In an interview published in The Wall Street Journal on January 28, 2003, Richard Lane, co-manager of a $650 million FMI Focus Fund, concluded that he would not invest his fund’s money in shares of companies that lack a “good outsourcing strategy to China.”   His rationale: “The companies that are faster at outsourcing either products or components … will get a leg up on the competition.”

Investment Banker’s Perspective.
Investment bankers advise on capital structures of companies.  A management tool that harnesses low-cost suppliers effectively frees capital for spending on core business opportunities.

“Join the Bandwagon” into Foreign Sourcing.

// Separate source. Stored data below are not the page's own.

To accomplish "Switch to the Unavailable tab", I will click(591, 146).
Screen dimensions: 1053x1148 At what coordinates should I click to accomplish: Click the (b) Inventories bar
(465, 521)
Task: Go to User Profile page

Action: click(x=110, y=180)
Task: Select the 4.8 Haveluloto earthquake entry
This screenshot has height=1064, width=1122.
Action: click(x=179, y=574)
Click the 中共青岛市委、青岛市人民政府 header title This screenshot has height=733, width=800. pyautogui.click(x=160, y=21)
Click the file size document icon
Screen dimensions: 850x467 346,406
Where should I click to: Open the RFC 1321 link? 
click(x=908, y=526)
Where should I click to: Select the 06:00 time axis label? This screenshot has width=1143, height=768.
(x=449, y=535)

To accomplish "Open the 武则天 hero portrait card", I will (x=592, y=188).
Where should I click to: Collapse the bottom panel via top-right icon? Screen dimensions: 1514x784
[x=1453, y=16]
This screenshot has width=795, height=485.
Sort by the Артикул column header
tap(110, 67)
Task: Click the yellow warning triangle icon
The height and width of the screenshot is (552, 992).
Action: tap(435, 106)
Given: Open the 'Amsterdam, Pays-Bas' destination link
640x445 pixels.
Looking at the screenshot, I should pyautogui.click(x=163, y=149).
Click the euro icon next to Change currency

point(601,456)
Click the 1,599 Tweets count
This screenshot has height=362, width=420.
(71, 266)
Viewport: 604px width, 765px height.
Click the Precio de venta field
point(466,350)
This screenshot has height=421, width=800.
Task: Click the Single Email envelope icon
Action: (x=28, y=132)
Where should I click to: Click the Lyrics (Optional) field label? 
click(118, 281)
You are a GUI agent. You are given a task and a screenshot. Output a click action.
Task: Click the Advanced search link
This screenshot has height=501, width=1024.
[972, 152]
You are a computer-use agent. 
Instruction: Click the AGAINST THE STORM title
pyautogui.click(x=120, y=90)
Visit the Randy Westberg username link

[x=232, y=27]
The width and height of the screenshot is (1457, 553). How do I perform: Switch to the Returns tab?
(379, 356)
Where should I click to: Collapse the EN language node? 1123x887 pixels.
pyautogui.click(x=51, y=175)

In February 2003, Foote Partners reported as many as 35 percent to 45 percent of U.S. and Canadian Information Technology workers will be outsourced – replaced by contractors, consultants, offshore technicians and part-time workers – by 2005. The survey, based on discussions with 1,880 private sector and government employers, found American companies “can’t afford to do application development in the U.S. anymore (because) the nature of the business has changed.”  Similarly, Forrester Research estimated in 2003 that the $4 billion in U.S. wages that floated offshore in 2000 will become a tidal wave of $136 billion – and 3.3 million IT-related jobs – by 2015. One reason: It’s now easier to contract maintenance and support via Web-based collaborative tools, high-speed data networks, cost-effective bandwidth and standardized business applications. U.S. IT workers facing displacement are encouraged to retrain in project management or technologies, such as IT security and wireless networking.

Caveat.

Outsourcing can involve considerable risk.  For example, the existence of foreign legislation for protection of intellectual property or data protection might be clear, but the local government’s enforcement policy and judicial experience might not be favorable.  Certain countries have a reputation for disregard of misappropriation of intellectual property rights despite laws protecting such rights.  Depending on the type of functions or operations that can be outsourced, such risks might be mitigated by special strategies.  Bierce & Kenerson, P.C. has advised multinational clients on such strategies.